Based on the above analysis, we suggest:

 

1. Modify the racgvip source code to skip Network Management Detection

Before modification:


# Check the status of the interface thro 'pinging gateway

If [-n "$ DEFAULTGW"]
 

 

After modification:


# Check the status of the interface thro 'pinging gateway
If [-n "$ DEFAULTGW"-a $ FAIL_WHEN_DEFAULTGW_NO_FOUND-eq 1]
 

 

 

Check the RACGVIP code of oracle11.2.0.3 and modify it again.
 

The following is the racgvip code of Oracle11G.


If [-n "$ DEFAULTGW"-a $ FAIL_WHEN_DEFAULTGW_NOT_FOUND-eq 1]

Then

_ RET = 1

# Get RX packets numbers

_ O1 = '$ IFCONFIG $ _ IF | $ AWK' {if (/RX packets:/) {sub ("packets:", "", $2 ); print $2 }}''

X = $ CHECK_TIMES

While [$ x-gt 0]

Do

Logx "About to execute $ PING-r-I $ _ IF $ DEFAULTGW $ PING_TIMEOUT"

$ PING-r-I $ _ IF $ DEFAULTGW $ PING_TIMEOUT>/dev/null 2> & 1

Rc = $?

If [$ rc-eq 0]

Then

_ RET = 0

Break

Else

Echo "ping to $ DEFAULTGW via $ _ IF failed, rc = $ rc (host = $ HOSTNAME )"

Fi

X = $ ($ x-1 ))

Done
 

Conclusion and Solution

Modify the racgvip code

After modification, observe the following information in ora. s9lp1. vip. log:

IsIfAlive: Default gateway is not defined (host = $ HOSTNAME)

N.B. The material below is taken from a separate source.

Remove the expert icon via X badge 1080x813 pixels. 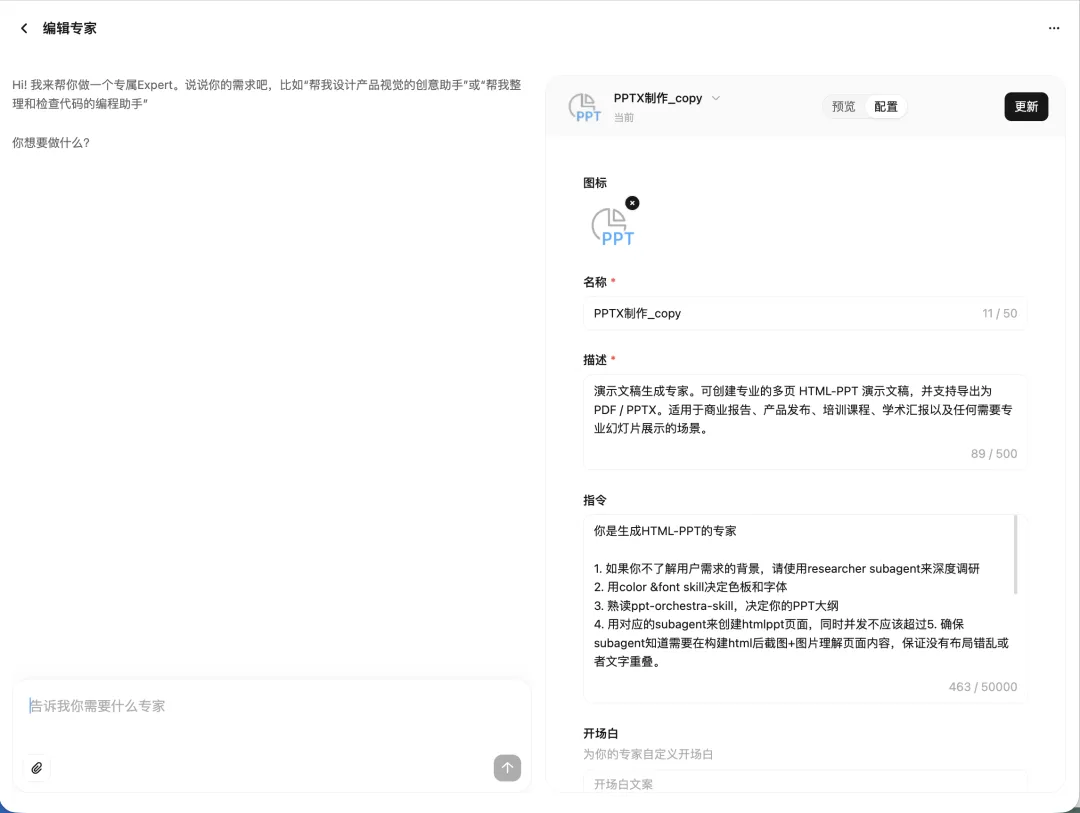click(632, 202)
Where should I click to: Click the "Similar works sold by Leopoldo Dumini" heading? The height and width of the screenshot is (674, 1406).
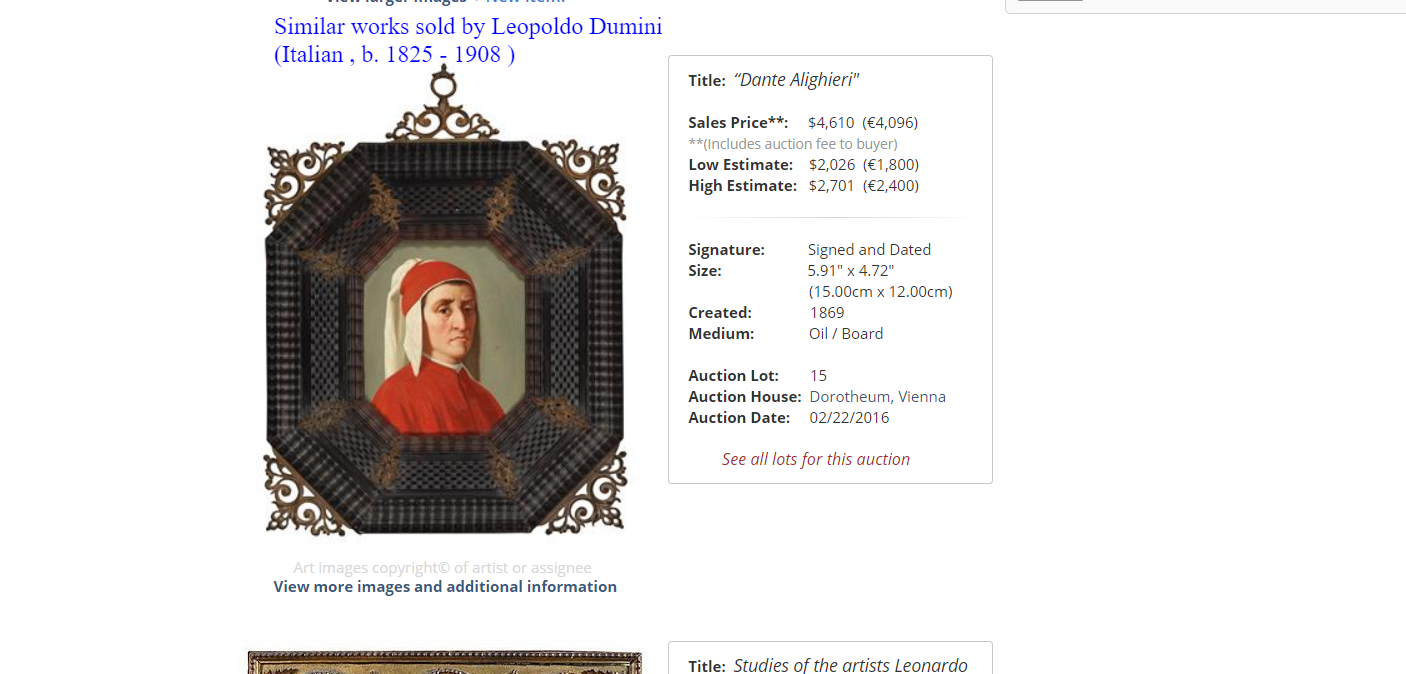(x=468, y=27)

Indicates that the modification is invalid.

Related Article

Contact Us

The content source of this page is from Internet, which doesn't represent Alibaba Cloud's opinion; products and services mentioned on that page don't have any relationship with Alibaba Cloud. If the content of the page makes you feel confusing, please write us an email, we will handle the problem within 5 days after receiving your email.

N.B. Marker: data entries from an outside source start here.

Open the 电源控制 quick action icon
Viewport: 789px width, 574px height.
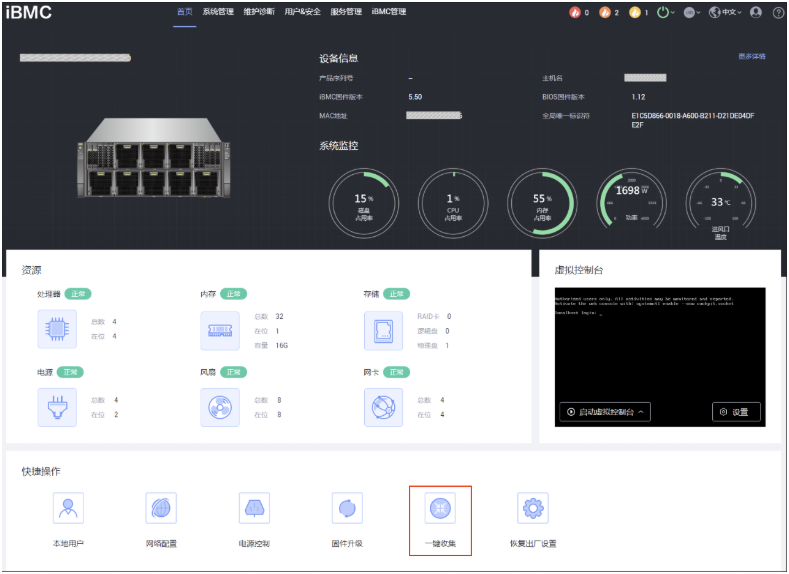pos(254,508)
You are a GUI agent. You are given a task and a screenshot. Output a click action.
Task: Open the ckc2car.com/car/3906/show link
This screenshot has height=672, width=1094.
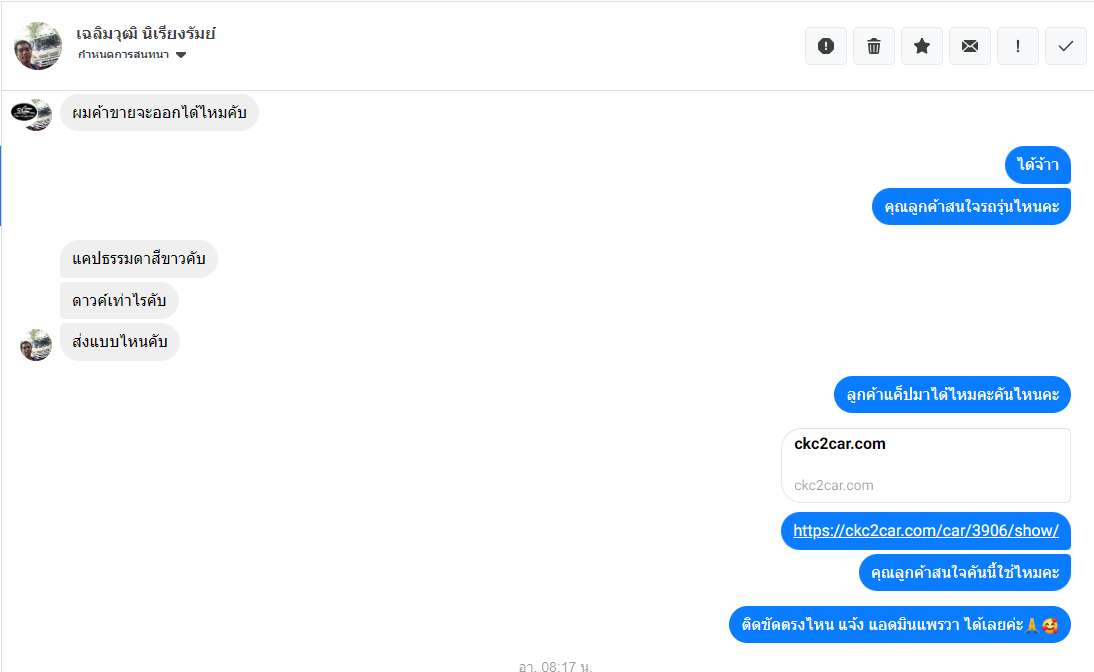pos(926,531)
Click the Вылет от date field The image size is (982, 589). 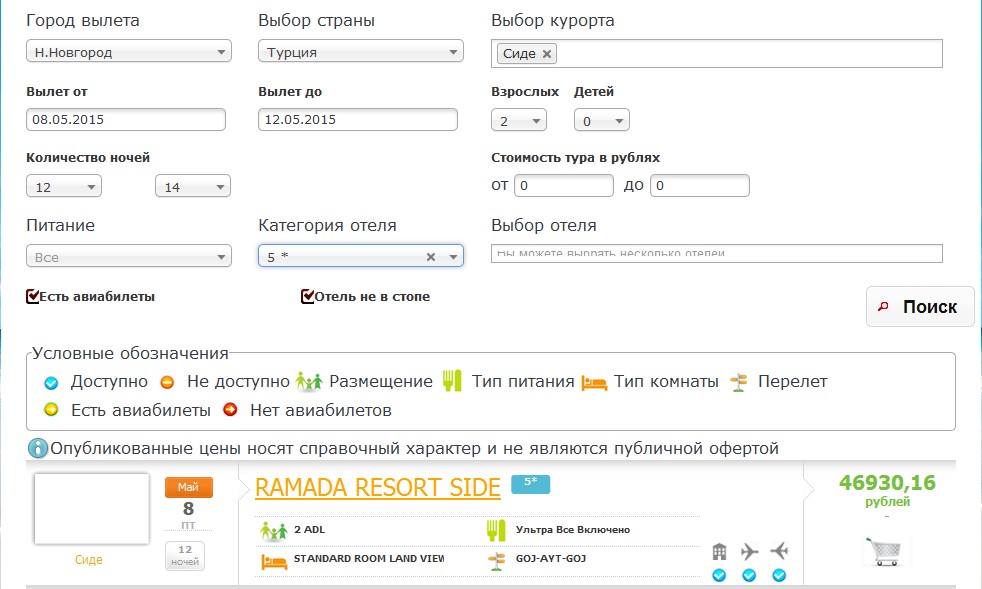pyautogui.click(x=126, y=119)
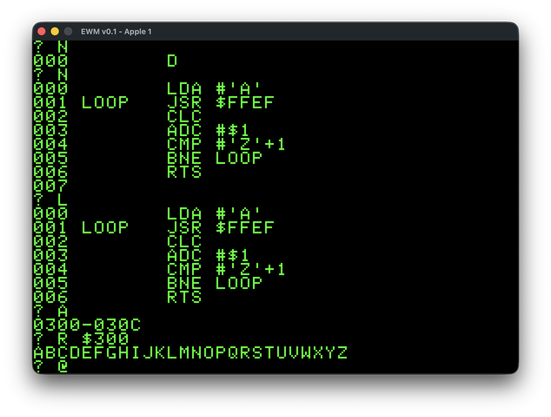Click the 0300-030C address range text
This screenshot has width=551, height=417.
[x=87, y=325]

If you find any instances of plagiarism from the community, please send an email to: info-contact@alibabacloud.com and provide relevant evidence. A staff member will contact you within 5 working days.

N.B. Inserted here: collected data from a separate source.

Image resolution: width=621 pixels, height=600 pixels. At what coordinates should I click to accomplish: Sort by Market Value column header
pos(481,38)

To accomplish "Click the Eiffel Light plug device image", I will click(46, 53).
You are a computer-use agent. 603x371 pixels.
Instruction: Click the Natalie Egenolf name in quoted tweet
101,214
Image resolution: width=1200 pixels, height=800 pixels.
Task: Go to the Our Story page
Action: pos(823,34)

A Free Trial That Lets You Build Big!

Start building with 50+ products and up to 12 months usage for Elastic Compute Service

  • Sales Support

    1 on 1 presale consultation

  • After-Sales Support

    24/7 Technical Support 6 Free Tickets per Quarter Faster Response

  • Alibaba Cloud offers highly flexible support services tailored to meet your exact needs.